Dilan'dan, Şahan'dan, Dilruba'dan adalet dersi dinlemek!

A -
A +

Türkücü İbrahim Tatlıses'in kızı Dilan Çıtak, uçakta kabin memuruyla tartışıp terör estirdi. Sonra havalimanında güvenlik güçleriyle tartıştı. Polis memurunu "Üniformana güvenip öyle hareket etmeyeceksin, bak seni yerler koçum" diye tehdit ettiği görüntüleri ortaya çıkınca büyük tepki topladı. Bir gazete kendisini "Uçaktaki utanmaz" diye afişe etti. Bunun üzerine Dilan Çıtak salya sümük açıklamada bulundu. Millet izahat beklerken "Yaptığımdan asla utanmıyorum. Ben uçağı gasbetmedim, hırsızlık yapmadım, bu ülkeyi dolandırmadım, çocukları tacizde bulunmadım, bir erkek olup bir kadını dövmedim. Pardon yani" dedi. Özür dilemek yerine üste çıktı. Başkalarının işlediği adi suçlar üzerinden suçunu hafifletmeye çalıştı.

 

 

 

    ***

 

 

 

Oyuncu Şahan Gökbakar'ın Marmaris'te sadece denizden ulaşılabilen ormanın koynundaki evi birinci derece SİT alanına inşa edildiği gerekçesiyle mühürlendi. Hakkında çıkan haberler üzerine açıklama yapan Gökbakar şunları söyledi: "Türkiye'de inanılmaz SİT alanları tahrip ediliyor. Cennet koylara villalar yapılıyor. Bu kadar talan varken benim 80 metrekarelik evim bütün problemleri alıp götürüyorsa hemen yıkalım." Şahan, tek 'suçlu' kendisinin olmadığını söylerken ucuz kahramanlık yapmayı da ihmal etmedi. "Evin iskelesi olmasa iki yıl önceki orman yangını kolay kolay kontrol altına alınamazdı" dedi.
   

 

  ***

 

 

 

Sokak röportajında Cumhurbaşkanına ve kendisi gibi düşünmeyenlere hakaret eden Dilruba isimli "dili emcüklü" kadın, günlerce konuşuldu.
Tutuklanıp serbest bırakılan kadını, ana muhalefet partisi lideri protokole oturtup başköşede ağırladı. Nifak tohumları saçıp toplumu geren bu küstahlık numunesi, Fatih Portakal'la mülakatında ne söylese  beğenirsiniz?

 

"Sanki ben teröristmişim gibi muamele yaptılar. Narin katledilmiş, gündem ben miyim? Bu halka özür borçlusunuz. Benim satın aldığım diplomalarım yok, arkamı yasladığım dayılarım, amcalarım, babalarım yok, her zaman kendi ayaklarım üstünde durdum. Her konuşmamın altına imzamı atıyorum. Kimseden özür dilemiyorum. Çünkü kimse özrü hak etmiyor. Pişman değilim. İyi ki de protokole oturmuşum" dedi.

 

Çirkinliğini başka sevimsiz fiillerle ve küçük bir çocuğun ölümü üzerinden aklamaya kalkıştı.
══════════════════════════════
Yapılacak işlem a
Kaynak metne göre Şahan Gökbakar'ın Marmaris'teki evi hangi gerekçeyle mühürlendi?

Veri kayıtları
══════════════════════════════
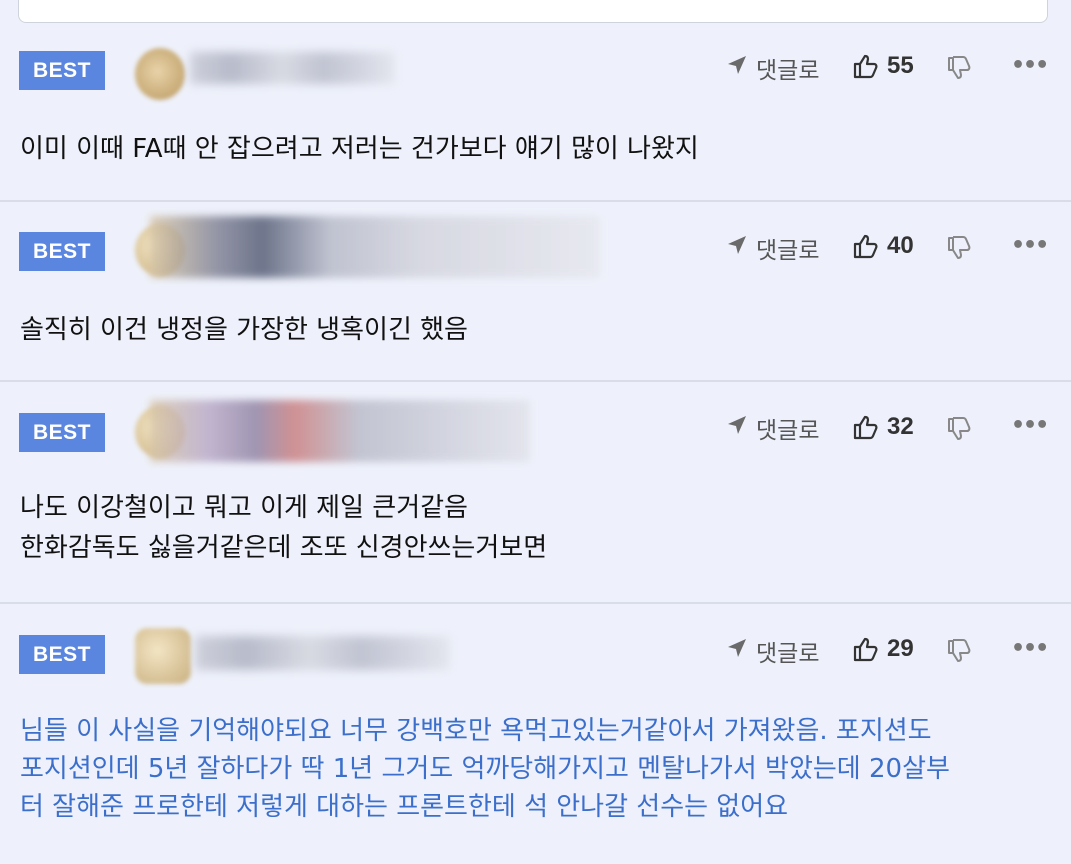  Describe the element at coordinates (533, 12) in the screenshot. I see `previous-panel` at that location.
══════════════════════════════
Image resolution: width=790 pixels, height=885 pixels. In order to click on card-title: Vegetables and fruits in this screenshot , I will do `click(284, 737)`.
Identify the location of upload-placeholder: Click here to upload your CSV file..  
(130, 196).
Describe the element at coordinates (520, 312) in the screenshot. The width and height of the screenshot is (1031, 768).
══════════════════════════════
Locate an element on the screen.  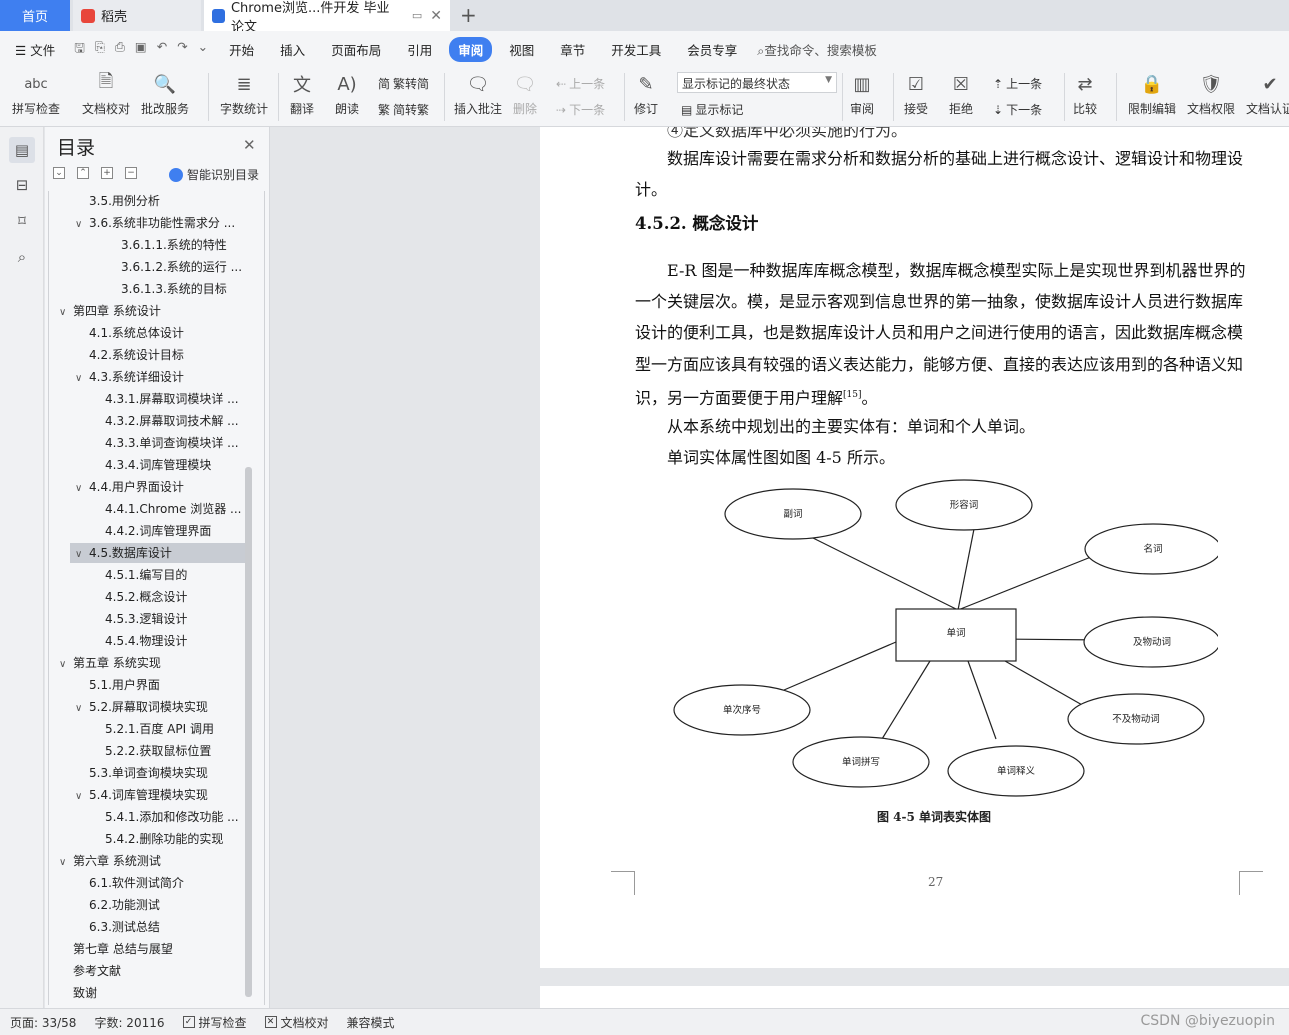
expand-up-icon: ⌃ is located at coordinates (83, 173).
══════════════════════════════
Yapılacak işlem b
Kayıtlarda "Image resolution: width=790" ifadesini içeren satırdan "Describe the element at coordinates (520, 312)" ifadesini içeren satıra kadar olan satırları, istekler dahil, yalnızca bu aralığı kapsayacak şekilde yeniden yazın. Yanıtlardaki koordinatları 2,55 ile çarpın ve tam sayıya yuvarlayın (buçuklar yukarı).

Yanıt alanı a
Birinci derece SİT alanına inşa edildiği gerekçesiyle.

Yanıt alanı b
Image resolution: width=790 pixels, height=885 pixels. In order to click on card-title: Vegetables and fruits in this screenshot , I will do `click(724, 1879)`.
Identify the location of upload-placeholder: Click here to upload your CSV file..  
(332, 500).
Describe the element at coordinates (520, 312) in the screenshot. The width and height of the screenshot is (1031, 768).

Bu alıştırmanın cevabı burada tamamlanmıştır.